_EXERCISE DETAILS_
Set down exactly the lines below, starting at the one that contains "Task: Mute the microphone in the cast" and ending at the one that contains "1024x481 pixels.", with both of those lines included and nothing else.
━━━━━ DATA FOR PROCESSING ━━━━━
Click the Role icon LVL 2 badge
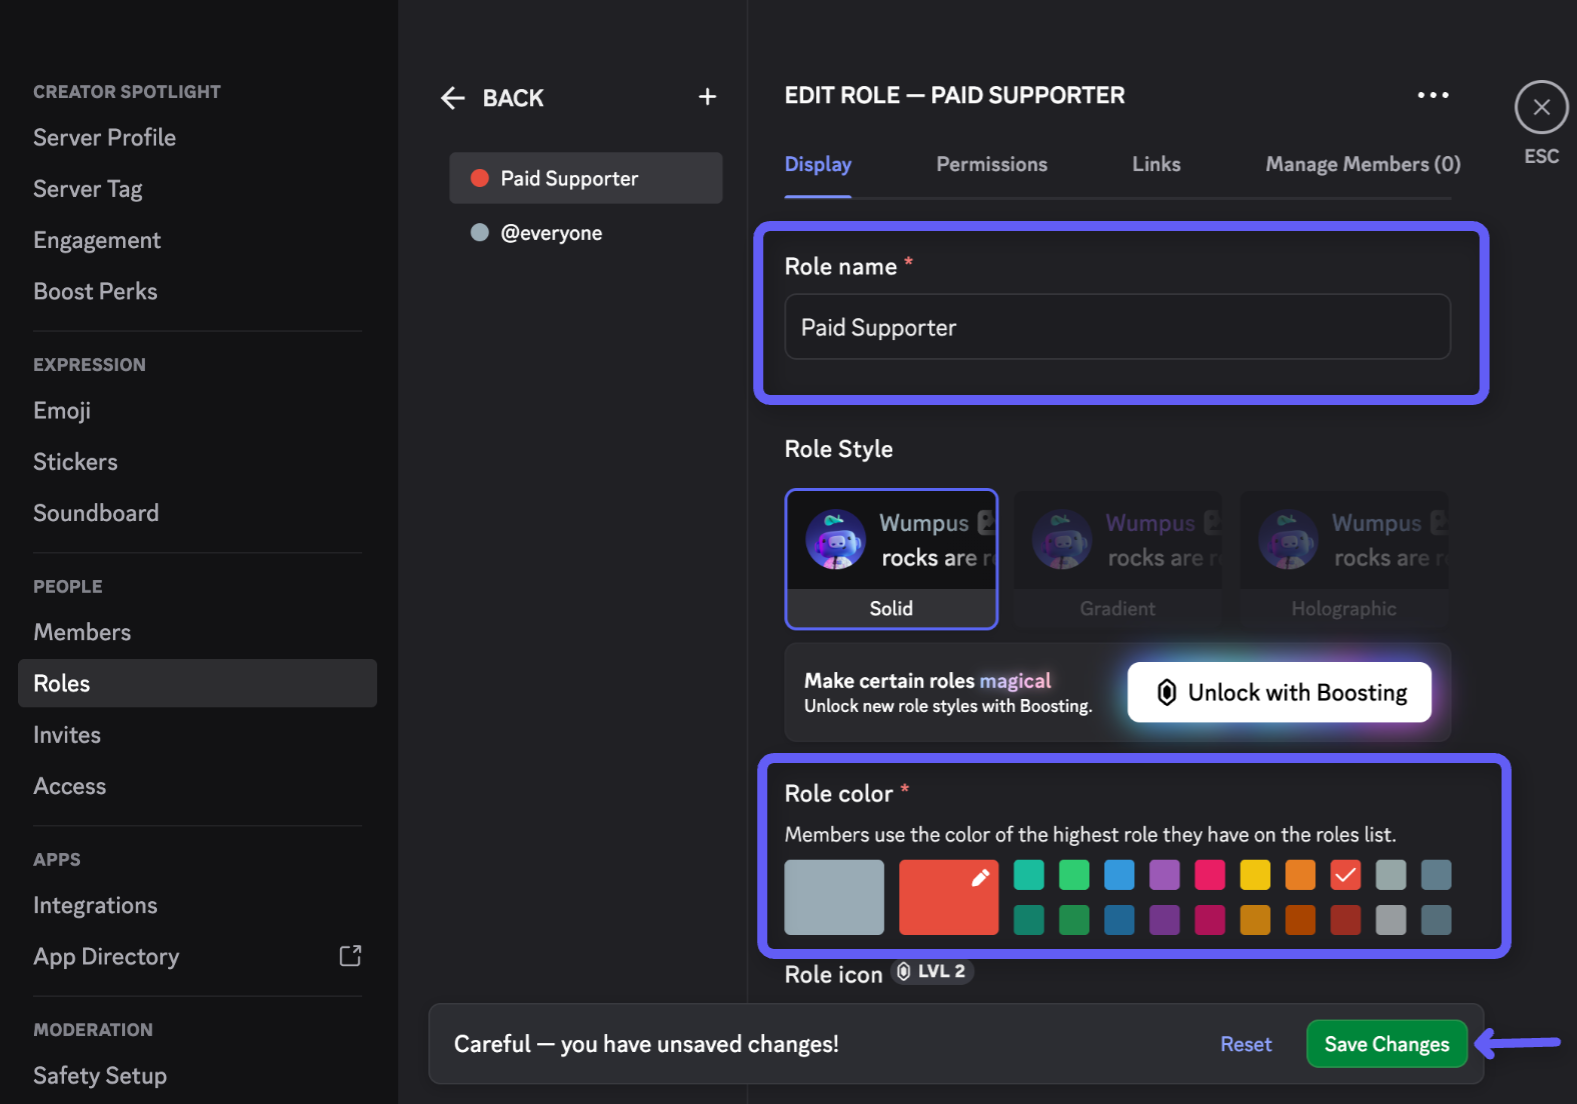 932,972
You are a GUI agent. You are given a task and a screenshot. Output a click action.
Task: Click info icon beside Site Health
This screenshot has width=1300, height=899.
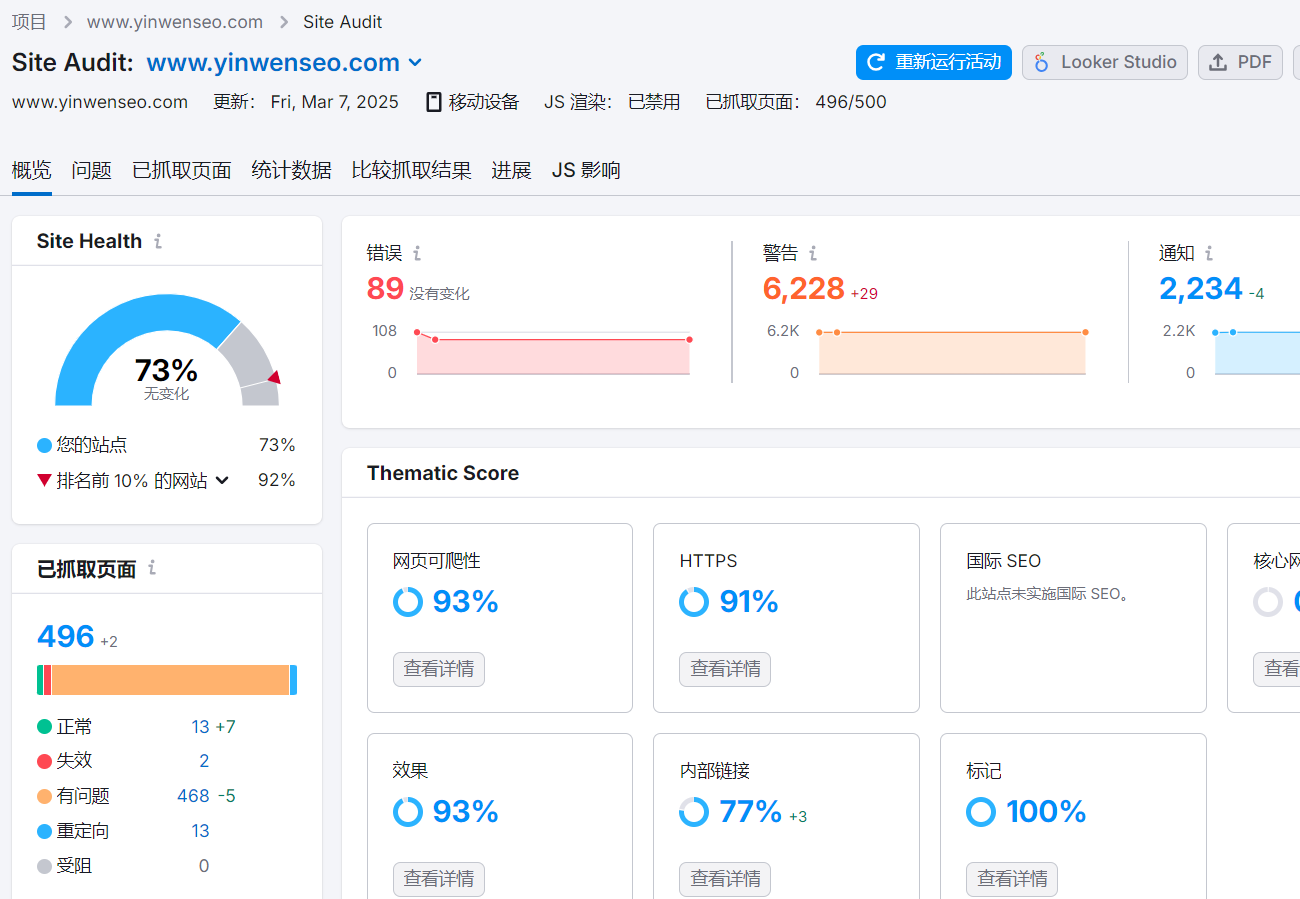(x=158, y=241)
━━━━━
━━━━━ DATA FOR PROCESSING ━━━━━
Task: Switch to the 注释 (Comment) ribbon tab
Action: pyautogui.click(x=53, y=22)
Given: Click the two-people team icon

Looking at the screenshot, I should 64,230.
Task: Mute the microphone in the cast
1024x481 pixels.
━━━━━
━━━━━ DATA FOR PROCESSING ━━━━━
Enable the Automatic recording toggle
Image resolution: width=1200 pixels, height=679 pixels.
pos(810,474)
━━━━━
_EXERCISE RESULT_
Task: Mute the microphone in the cast
1024x481 pixels.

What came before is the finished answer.